Monnet, Jean: The first meeting of the High Authority of the Coal and Steel Community
Speech at the inauguration of the High Authority. Luxembourg, August 10th, 1952.
The first meeting of the High Authority of the Coal and Steel Community is now open.
At this moment, which marks the accomplishment of an undertaking tenaciously carried out for over two years, I must first pay homage to the statesmen of our six countries whose farsightedness and determination made it possible. I want also to extend the thanks which they merit to all of those who have contributed to the preparation of the Treaty which is our charter.

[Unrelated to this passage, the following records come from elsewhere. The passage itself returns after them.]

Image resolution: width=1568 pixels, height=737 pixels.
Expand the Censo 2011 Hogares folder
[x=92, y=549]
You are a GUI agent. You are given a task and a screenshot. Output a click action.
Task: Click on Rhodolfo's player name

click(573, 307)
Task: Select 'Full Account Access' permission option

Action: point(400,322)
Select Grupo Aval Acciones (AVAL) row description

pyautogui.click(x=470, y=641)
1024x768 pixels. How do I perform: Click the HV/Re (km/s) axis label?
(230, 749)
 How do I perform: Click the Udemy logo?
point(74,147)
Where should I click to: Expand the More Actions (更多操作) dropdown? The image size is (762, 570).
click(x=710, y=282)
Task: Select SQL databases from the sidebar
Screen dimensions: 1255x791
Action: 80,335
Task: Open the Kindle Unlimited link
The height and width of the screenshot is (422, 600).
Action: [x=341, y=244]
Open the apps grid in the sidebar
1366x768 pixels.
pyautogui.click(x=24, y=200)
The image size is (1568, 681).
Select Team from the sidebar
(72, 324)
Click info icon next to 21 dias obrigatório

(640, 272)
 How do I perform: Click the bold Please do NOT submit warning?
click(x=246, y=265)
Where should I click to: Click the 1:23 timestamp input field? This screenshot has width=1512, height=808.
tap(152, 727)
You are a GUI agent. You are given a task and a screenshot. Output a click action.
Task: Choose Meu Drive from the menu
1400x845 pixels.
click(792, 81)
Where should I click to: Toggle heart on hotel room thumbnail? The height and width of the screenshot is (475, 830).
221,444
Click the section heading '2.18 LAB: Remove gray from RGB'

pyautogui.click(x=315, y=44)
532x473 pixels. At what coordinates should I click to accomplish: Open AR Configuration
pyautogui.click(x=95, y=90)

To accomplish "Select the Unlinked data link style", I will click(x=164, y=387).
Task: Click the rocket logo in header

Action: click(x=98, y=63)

Especially, at the moment when the establishment of the Community turns what the world rightly calls the “Schuman Plan” into a living reality, let me recall the gratitude which Europe will always cherish towards President Robert Schuman who, by launching the appeal of May 9, 1950, took the initiative and the responsibility of setting our Continent on the road to unity.
In proceeding with the installation of the High Authority of the Coal and Steel Community we are performing a solemn act. We are taking charge of the responsibility which has been entrusted to us by our six countries.
Each of us has been appointed, not by one of our Governments, but by the common consent of the six Governments. Thus we are all of us the common representatives of our six countries: Germany, Belgium, France, Italy, Luxembourg, and the Netherlands. One important sign of hope I wish particularly to emphasize: we are here together, French and Germans, members of the same Community; vital interests of Germany and France are under the control of an Authority which is no longer either German or French, but European.
In the names of all of you, I publicly repeat the pledge which each of us took when we accepted our appointment:
We will perform our duties with complete independence in the general interest of the Community.
In the performance of our duties, we will neither request nor accept instructions from any Government or organization and we will abstain from any action incompatible with the supranational character of our functions.
We take note of the pledge of the member States to respect this supra-national character and not to seek to influence us in the performance of our duties.
For the first time, the traditional relations between States are now transformed. Under the methods of the past, even when European States are convinced of the need for common action, even when they set up an international organization, they retain their complete sovereignty. Thus the international organization can neither make decisions nor carry them out, but can only make recommendations to the States. These methods cannot eliminate our national antagonisms; as long as national sovereignty is not surmounted, such antagonisms can only be aggravated.